Urheberrecht
Verbreitung eines Filmes kurz nach offiziellem Kinostart stellt gewerbliches Ausmaß da PDF Drucken E-Mail

Es stellt ein gewerbliches Ausmaß dar, wenn ein aktueller Kinofilm nur zwei Wochen nach Veröffentlichung bzw. offiziellen Kinostart in einer Tauschbörse heraufgeladen werden kann.


Die Klägerin war die Inhaberin der ausschließlichen Nutzungsrechte eines Actionfilms, der topaktuelll und gerade in den Kinos angelaufen war. Bereits kurz nach dem Kinostart wurde dieser in einer Internettauschbörse hoch geladen und anderen Benutzern zum Download bereitgestellt. Die Klägerin wollte daraufhin die zugeteilten IP-Adressen ermitteln, um herauszufinden, wer die Urheberechtsverletzung begangen hat.

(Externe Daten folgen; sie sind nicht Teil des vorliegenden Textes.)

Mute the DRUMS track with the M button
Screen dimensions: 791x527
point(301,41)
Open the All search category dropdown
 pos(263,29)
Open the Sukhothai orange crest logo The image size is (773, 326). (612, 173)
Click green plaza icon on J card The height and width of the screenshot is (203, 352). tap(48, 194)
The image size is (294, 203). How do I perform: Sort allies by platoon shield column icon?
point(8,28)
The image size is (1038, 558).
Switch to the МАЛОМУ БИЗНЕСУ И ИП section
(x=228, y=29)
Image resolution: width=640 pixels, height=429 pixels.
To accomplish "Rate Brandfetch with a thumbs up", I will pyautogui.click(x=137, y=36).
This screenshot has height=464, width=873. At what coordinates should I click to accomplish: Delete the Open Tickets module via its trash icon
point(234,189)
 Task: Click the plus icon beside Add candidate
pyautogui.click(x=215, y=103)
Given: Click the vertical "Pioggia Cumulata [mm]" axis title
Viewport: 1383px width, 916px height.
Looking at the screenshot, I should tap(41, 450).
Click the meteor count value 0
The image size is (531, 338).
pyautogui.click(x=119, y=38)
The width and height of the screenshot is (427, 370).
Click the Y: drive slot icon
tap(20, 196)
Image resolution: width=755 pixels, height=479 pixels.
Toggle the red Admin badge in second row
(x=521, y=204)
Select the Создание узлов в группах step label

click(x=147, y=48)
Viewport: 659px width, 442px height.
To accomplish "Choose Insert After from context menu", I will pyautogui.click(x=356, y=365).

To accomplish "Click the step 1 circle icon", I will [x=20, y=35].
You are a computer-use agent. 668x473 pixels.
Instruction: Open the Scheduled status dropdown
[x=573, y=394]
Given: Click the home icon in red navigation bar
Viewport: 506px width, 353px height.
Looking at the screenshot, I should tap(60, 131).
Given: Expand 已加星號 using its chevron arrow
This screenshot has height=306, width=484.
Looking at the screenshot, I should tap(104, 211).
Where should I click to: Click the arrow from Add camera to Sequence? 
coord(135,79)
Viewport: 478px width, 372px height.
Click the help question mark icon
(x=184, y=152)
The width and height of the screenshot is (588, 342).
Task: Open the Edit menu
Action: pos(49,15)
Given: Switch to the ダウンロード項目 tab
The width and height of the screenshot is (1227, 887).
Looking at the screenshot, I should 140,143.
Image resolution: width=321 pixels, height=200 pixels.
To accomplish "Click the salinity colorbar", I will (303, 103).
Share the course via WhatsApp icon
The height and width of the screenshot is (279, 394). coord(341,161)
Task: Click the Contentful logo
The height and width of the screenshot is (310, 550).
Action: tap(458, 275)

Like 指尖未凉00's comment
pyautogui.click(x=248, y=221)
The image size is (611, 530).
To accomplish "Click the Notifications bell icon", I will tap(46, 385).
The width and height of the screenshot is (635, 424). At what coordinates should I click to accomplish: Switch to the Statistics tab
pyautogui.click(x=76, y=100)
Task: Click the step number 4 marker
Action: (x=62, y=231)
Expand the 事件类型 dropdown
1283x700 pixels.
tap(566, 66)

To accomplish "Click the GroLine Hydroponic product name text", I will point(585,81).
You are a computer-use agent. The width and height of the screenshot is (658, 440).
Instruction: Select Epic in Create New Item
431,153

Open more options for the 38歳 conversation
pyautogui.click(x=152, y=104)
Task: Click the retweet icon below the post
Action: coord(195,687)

Das Oberlandesgericht Köln sprach der Klägerin den Anspruch zu. Die Online-Verbreitung eines aktuellen Kinofilms stellt eine Rechtsverletzung in gewerblichen Ausmaß dar. Daher hat die Klägerin Anspruch auf die Erteilung der Auskunft über Namen und Anschrift derjenigen Nutzer, die den Film bereitstellen.